Mont’e Prama est la plus importante nécropole nuragique, c'est un sépulcre de héros. Les statues représentent de jeunes hommes habiles et courageux : certains exhibent la cuirasse finement ouvrée, le bouclier et l'épée, ou bien l'arc et le carquois avec les flèches. Les pugilistes sont torse nu et portent une jupe en pointe ; ils sont reconnaissables grâce à un gant porté sur le bras droit et à un bouclier léger tenu contre la tête. Les archers portent une tunique courte et le casque cornu, ils tiennent l'arc avec le bras gauche, protégé par une gaine et un gant. Même les guerriers sont revêtus d'une tunique courte et portent un casque cornu sur la tête, en se protégeant avec un bouclier circulaire. Il est quasiment sûr que le modèle de référence est représenté par de petits bronzes retrouvés dans les sanctuaires et les lieux de culte nuragiques, dont les statues en grès reprennent l'iconographie et les styles en re-proposant en grand les guerriers des statuettes ex voto. Il s'agit de figures symboliques d'une valeur militaire et religieuse, mais qui semblent également faire allusion à une dimension surhumaine évidente dans les traits des visages : le nez et les sourcils marqués, de grands yeux formés de deux cercles concentriques, pour exprimer la puissance et la magie. Comme si, à la fin de la civilisation nuragique, de la splendeur passée, il ne restait plus qu'un souvenir devenu un mythe.
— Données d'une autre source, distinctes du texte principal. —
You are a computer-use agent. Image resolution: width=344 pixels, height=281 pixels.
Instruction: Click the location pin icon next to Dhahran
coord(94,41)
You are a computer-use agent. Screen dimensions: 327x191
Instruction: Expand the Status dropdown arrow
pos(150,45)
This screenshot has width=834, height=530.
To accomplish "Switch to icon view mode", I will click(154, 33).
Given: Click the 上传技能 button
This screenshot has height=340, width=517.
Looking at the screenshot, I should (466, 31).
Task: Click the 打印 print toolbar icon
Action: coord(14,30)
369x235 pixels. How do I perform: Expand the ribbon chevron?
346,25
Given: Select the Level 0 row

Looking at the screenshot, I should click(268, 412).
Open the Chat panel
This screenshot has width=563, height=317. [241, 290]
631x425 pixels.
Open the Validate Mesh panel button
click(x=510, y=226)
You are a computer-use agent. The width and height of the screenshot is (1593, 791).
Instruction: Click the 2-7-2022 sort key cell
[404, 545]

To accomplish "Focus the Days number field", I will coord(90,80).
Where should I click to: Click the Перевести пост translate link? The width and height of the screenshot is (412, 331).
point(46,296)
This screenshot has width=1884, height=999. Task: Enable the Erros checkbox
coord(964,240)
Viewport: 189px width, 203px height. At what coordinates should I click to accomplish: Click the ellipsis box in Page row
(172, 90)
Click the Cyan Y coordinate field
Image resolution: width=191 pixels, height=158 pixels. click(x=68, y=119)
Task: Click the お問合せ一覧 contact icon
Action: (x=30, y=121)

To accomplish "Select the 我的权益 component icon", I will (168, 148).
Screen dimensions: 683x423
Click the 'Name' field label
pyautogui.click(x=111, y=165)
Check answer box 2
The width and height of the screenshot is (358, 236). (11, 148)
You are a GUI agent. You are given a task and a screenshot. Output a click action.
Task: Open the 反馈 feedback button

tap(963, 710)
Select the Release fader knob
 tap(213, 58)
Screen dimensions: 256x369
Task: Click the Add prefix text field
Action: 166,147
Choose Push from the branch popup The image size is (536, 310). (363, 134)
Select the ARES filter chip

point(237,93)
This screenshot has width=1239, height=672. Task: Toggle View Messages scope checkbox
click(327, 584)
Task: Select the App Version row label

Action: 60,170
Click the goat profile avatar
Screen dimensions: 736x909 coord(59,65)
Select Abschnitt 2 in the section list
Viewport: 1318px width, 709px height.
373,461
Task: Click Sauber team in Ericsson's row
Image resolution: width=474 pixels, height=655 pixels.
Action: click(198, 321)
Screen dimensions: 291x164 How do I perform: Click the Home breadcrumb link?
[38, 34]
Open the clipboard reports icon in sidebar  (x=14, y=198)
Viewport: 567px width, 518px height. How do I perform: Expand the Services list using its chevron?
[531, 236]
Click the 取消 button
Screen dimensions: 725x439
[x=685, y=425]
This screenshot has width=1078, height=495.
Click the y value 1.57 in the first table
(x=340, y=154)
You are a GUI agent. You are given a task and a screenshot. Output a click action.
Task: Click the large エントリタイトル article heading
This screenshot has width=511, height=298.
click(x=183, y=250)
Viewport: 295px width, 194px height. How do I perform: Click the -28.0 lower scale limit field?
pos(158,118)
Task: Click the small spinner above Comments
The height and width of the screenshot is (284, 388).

La nécropole constituée en grande partie de tombes à puits couvertes de dalles, où les défunts étaient inhumés en position assise ou agenouillée. Sur les dalles, les fouilles ont ramené au jour l’accumulation de matériaux de sculpture en calcaire, des morceaux de statues d'hommes et des modèles réduits de nuraghe. Les pièces correspondantes se trouvaient même très loin les unes des autres, probablement en raison d'une destruction intentionnelle. Nous estimons que la nécropole a constitué l'espace funéraire réservé à un groupe familial dominant dans la société nuragique du Sinis, une aristocratie guerrière fière de son statut social et décidée à perpétuer sa grandeur dans la pierre. Un passé glorieux incarné par les Géants de Mont’e Prama, une expression majestueuse et vivante d'une civilisation forte et durable.
Grâce à un travail de recomposition long, difficile et minutieux de plus de cinq mille fragments, outre 28 statues - 16 statues de pugilistes, six d'archers et six de guerriers - 16 modèles réduits de nuraghe ont été reconstruits, la moitié desquels comporte une seule tour et l'autre moitié comprend plusieurs tours et un couronnement en terrasse originel. Vous pourrez les admirer avec les Géants de pierre dans les deux demeures actuelles. Une d'entre elles est le musée archéologique national de Cagliari, dans l'ensemble de la Citadelle des musées, où la plupart des statues ont été conservées. L’autre est le musée municipal Giovanni Marongiu de Cabras qui, en plus de cinq et d'autres sculptures de l'exposition ‘Mont’e Prama 1974-2014’, conserve des témoignages de Cabras provenant du site pré-nuragique de Cuccuru ‘e is Arrius et du nuraghe sa Osa, les bronzes nuragiques de la collection Pulix, les pièces de la ville phénico-punique de Tharros et les lingots de l'épave romain de Mal di Ventre.